--- SUPPLIED RECORDS Enclosed Below ---

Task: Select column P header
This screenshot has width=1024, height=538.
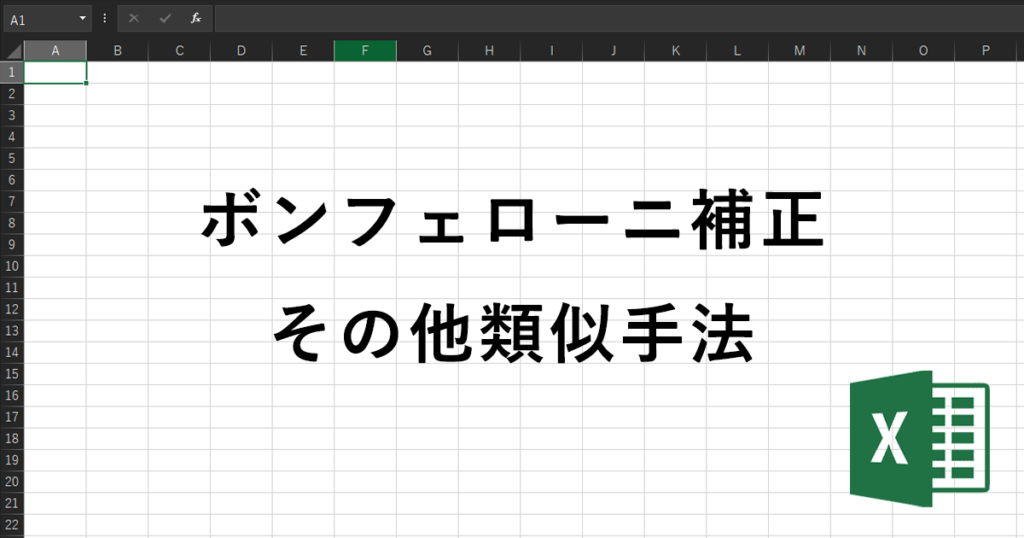Action: pos(985,51)
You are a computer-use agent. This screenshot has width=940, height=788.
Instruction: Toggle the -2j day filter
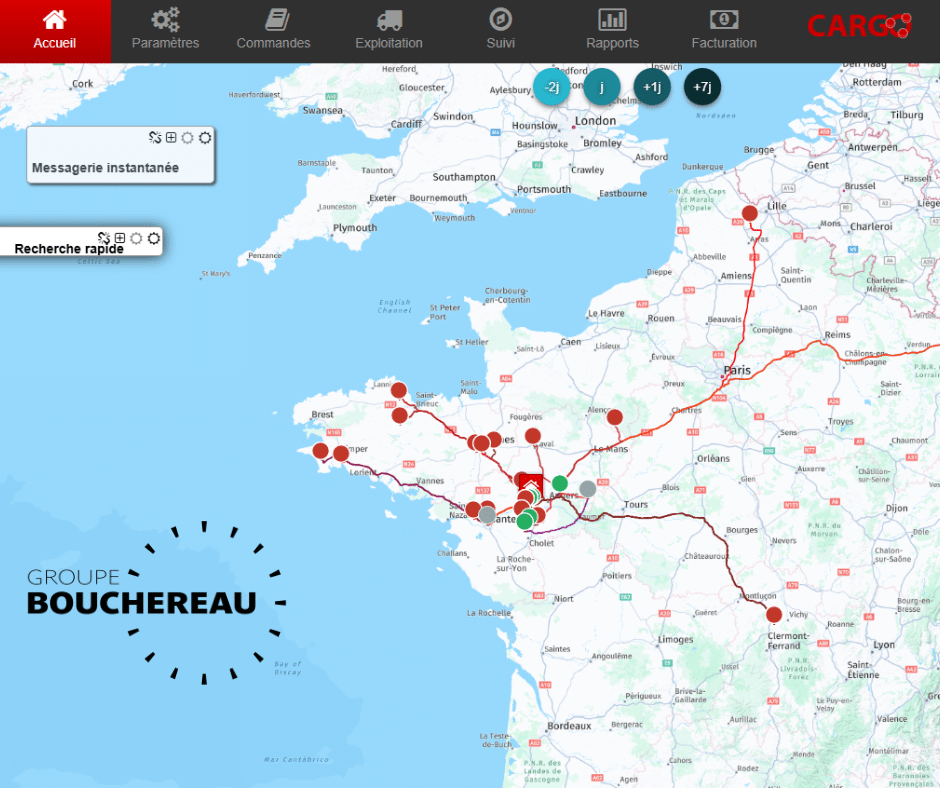[551, 87]
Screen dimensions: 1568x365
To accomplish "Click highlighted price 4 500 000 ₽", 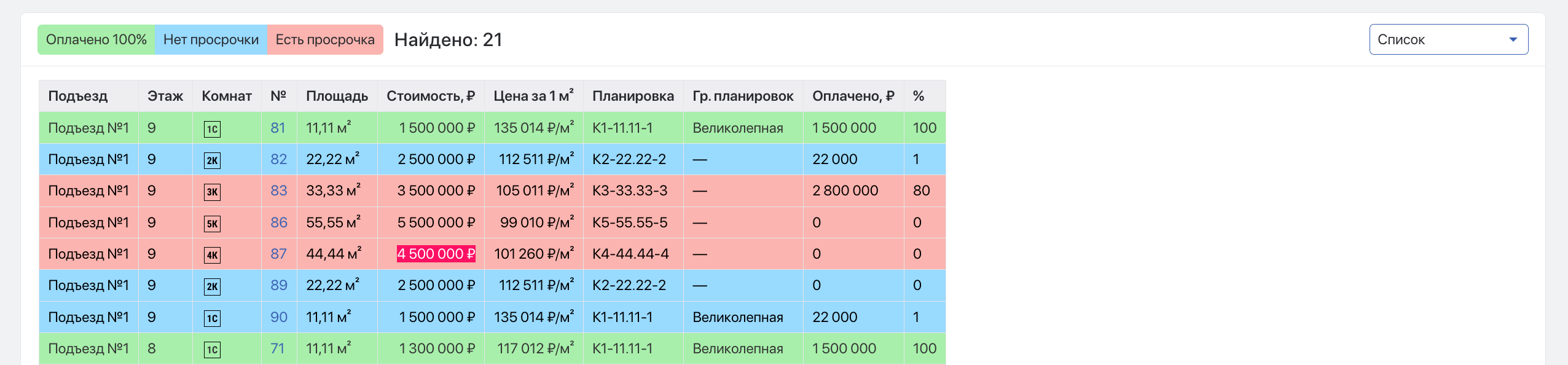I will [436, 254].
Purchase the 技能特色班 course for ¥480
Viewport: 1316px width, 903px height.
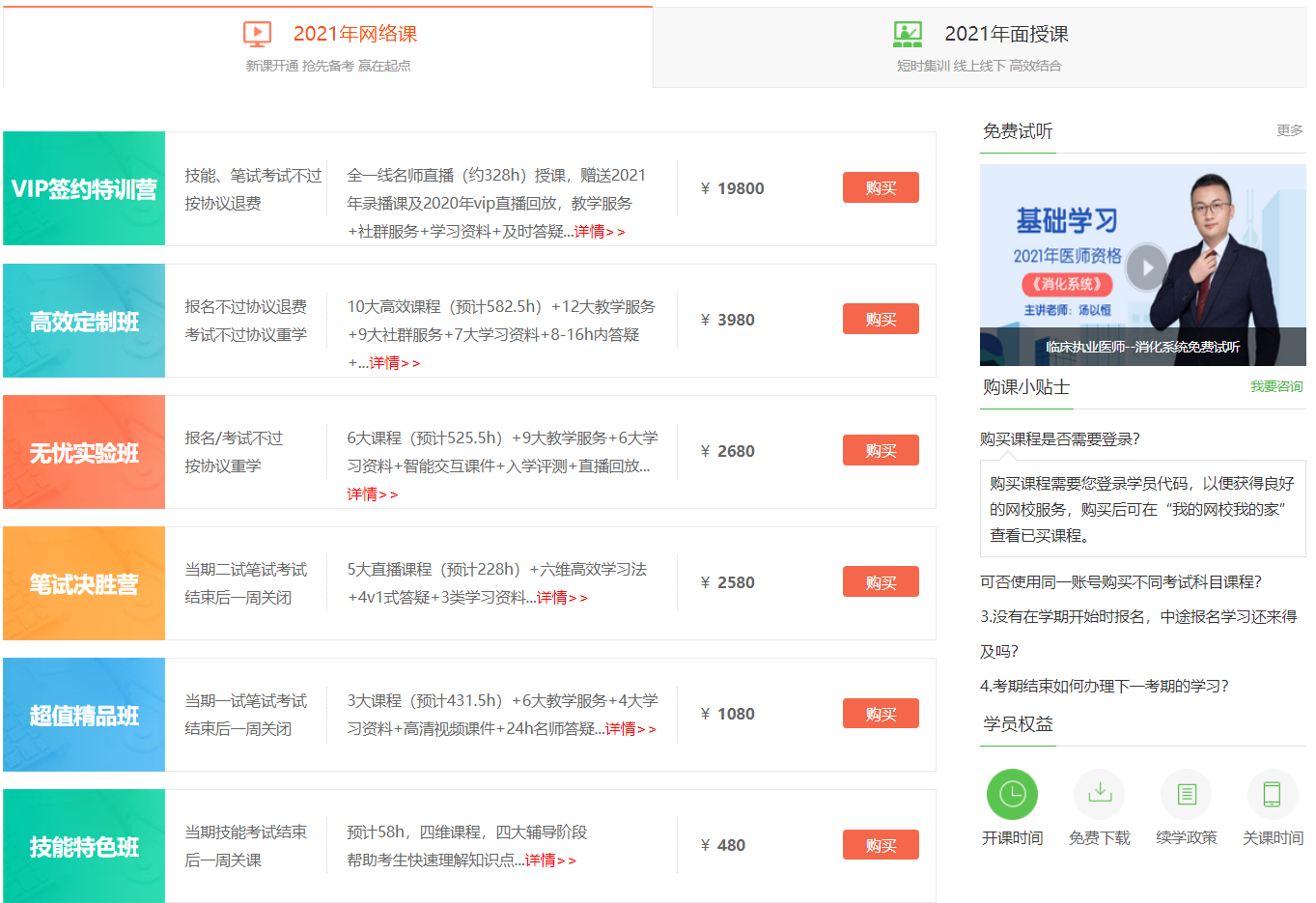pos(880,844)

--- End of Enclosed SUPPLIED RECORDS ---

WORK INSTRUCTIONS: What is needed is an exact copy of the lines from the one containing "Purchase the 技能特色班 course for ¥480" through the last line of the records, with every picture left out.

SOLUTION TO THE PROBLEM:
Purchase the 技能特色班 course for ¥480
Viewport: 1316px width, 903px height.
pos(880,844)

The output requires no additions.